Like most, he hopes for the crisis to end as quickly as possible, but plans for the long haul.

“While I'm hoping this ends soon, we are prepared to support as long as the need is there,’ said Scriven. “I'm sure we will continue to evolve services to meet their needs. People are still using ACS Services. It's just they are using different services, instead of in-processing (no one is coming in) and lending closet, I'm working closer with SFRGs and providing resources to help them.”

Scriven has another outlet which helps him and the USAG Okinawa community to cope with the trials of this crisis.
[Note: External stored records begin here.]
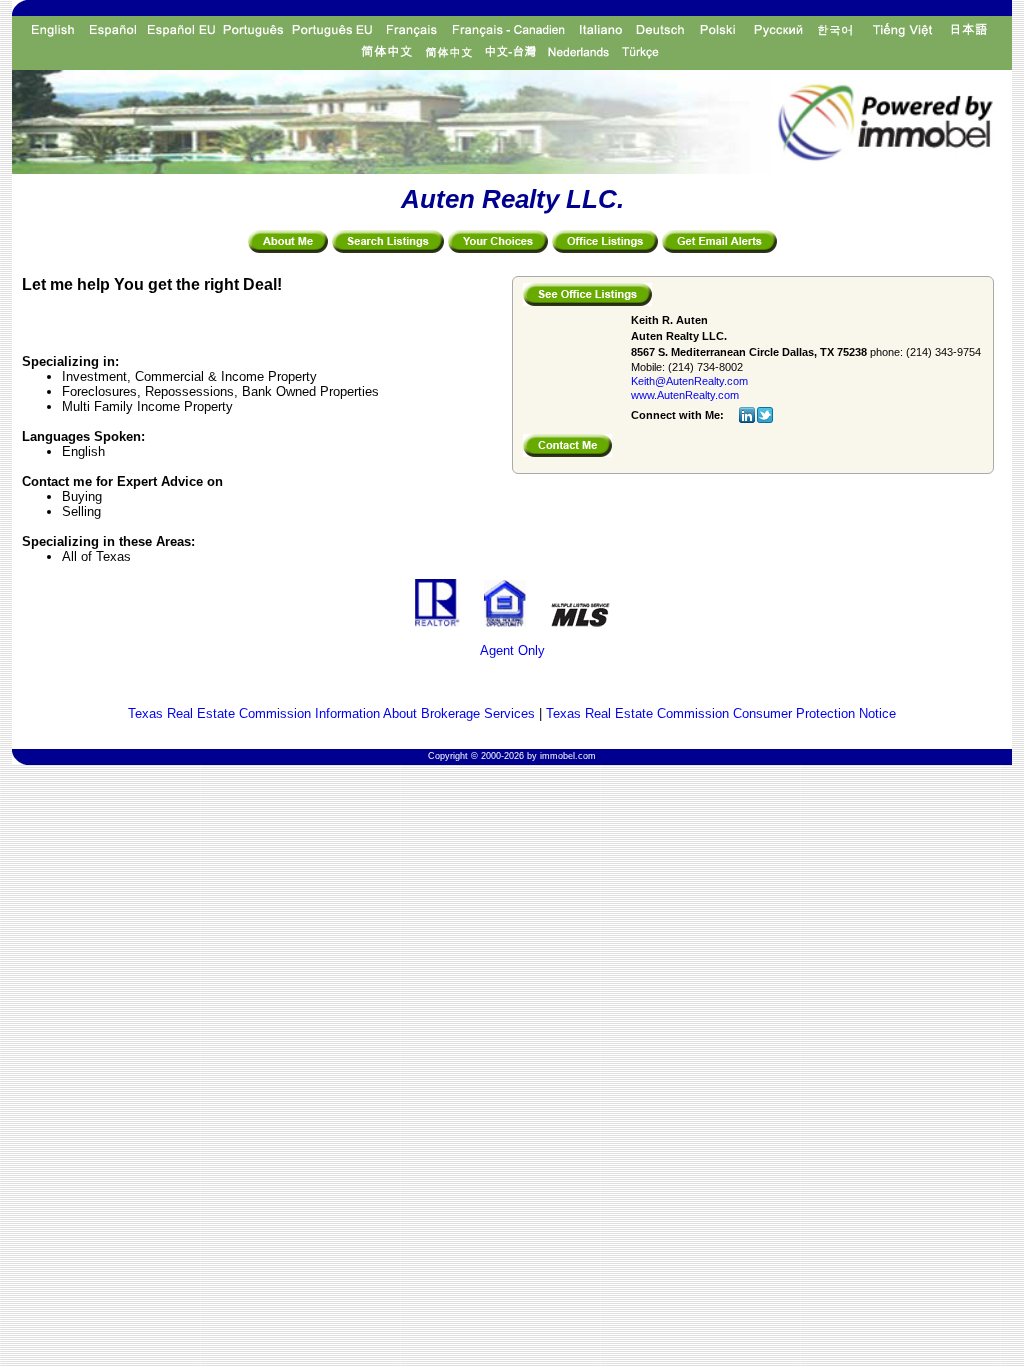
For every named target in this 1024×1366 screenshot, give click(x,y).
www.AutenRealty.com (685, 395)
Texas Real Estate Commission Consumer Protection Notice (721, 713)
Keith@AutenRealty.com (689, 381)
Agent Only (512, 650)
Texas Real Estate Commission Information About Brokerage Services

“I'm an ordained minister and have been ministering in military communities for almost 18 years,” he said. “Often that has been as a bi-vocational pastor. When we arrived there were some gaps that we were able to serve in at Torii 2:42 (the Torii Station Chapel), while many of the Chaplains were traveling or not able to make service. Tara, my wife, plays the piano on the worship team and I either play bass or drums. The Chaplains have been doing an amazing job and want to continue to minister to the community online. They are doing daily devotionals. I have worked with some other military resilience speakers in the past and was able to coordinate their help to give a devotional to our community.

“One last thing to talk about is that the strength of Army Community Service really comes from the staff and the amazing Families in our community,” he concluded. “They are the ones that rise to the occasion.”